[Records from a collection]
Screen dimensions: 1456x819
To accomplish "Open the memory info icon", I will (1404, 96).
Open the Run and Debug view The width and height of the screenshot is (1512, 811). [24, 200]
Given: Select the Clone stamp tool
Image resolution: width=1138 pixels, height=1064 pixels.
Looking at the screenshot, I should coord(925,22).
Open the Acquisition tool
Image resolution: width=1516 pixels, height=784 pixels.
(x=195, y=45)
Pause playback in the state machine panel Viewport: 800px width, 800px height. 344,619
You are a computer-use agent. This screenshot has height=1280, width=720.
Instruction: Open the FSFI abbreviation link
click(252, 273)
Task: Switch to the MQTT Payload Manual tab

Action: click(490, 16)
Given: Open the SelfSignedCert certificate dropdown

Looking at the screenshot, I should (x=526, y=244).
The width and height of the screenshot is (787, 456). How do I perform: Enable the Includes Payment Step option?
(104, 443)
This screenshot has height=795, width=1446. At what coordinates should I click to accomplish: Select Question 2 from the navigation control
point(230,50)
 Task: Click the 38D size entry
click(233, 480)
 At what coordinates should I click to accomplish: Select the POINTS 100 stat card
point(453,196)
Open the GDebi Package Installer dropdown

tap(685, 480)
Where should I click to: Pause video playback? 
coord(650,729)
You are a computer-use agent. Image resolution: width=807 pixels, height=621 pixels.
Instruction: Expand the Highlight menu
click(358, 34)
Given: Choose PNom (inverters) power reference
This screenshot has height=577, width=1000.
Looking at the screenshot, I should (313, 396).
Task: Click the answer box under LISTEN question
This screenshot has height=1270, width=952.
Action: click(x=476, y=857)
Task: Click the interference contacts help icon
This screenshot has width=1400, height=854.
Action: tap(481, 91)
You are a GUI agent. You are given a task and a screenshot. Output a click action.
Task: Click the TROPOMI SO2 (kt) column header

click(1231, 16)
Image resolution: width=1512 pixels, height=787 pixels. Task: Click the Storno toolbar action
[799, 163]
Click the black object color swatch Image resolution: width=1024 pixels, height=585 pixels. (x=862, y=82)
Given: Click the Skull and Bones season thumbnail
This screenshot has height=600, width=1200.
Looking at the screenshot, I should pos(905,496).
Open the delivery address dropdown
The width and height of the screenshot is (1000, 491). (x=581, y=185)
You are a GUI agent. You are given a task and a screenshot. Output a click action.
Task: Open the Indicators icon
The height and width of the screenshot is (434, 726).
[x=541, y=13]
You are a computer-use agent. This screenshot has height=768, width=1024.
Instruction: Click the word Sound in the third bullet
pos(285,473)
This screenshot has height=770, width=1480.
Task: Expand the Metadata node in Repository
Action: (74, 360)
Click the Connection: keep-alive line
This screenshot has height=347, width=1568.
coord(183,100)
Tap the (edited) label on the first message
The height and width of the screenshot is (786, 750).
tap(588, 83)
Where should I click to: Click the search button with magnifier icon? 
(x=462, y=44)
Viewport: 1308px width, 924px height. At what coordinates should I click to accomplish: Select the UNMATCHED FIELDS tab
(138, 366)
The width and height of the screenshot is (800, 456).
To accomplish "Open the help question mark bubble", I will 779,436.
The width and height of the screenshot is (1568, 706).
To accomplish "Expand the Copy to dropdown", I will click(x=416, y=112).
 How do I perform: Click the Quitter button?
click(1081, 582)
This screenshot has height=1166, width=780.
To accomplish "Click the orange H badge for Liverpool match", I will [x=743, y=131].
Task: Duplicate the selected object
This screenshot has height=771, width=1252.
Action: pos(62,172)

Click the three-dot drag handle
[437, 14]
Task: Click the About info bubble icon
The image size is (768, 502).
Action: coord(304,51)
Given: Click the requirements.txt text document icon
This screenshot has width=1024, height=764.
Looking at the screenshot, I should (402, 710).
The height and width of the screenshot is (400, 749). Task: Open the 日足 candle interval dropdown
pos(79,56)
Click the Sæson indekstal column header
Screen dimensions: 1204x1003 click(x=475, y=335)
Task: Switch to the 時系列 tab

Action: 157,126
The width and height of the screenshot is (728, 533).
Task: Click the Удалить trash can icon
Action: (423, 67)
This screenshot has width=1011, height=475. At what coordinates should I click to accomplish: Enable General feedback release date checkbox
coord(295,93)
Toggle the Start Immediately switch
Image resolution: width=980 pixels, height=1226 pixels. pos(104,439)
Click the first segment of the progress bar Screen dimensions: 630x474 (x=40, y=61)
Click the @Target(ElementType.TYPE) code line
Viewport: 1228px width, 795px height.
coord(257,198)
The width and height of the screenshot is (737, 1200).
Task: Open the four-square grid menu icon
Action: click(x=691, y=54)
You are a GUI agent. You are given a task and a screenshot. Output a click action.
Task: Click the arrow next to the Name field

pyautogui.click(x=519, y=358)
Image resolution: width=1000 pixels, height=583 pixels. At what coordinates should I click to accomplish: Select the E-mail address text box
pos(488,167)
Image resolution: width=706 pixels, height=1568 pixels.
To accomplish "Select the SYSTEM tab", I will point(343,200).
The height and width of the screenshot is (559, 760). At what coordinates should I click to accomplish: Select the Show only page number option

REQUIRED ACTION: From the entries above, collect every line with the string "object" in it.

EXERCISE SOLUTION:
Click the black object color swatch Image resolution: width=1024 pixels, height=585 pixels. (x=862, y=82)
Task: Duplicate the selected object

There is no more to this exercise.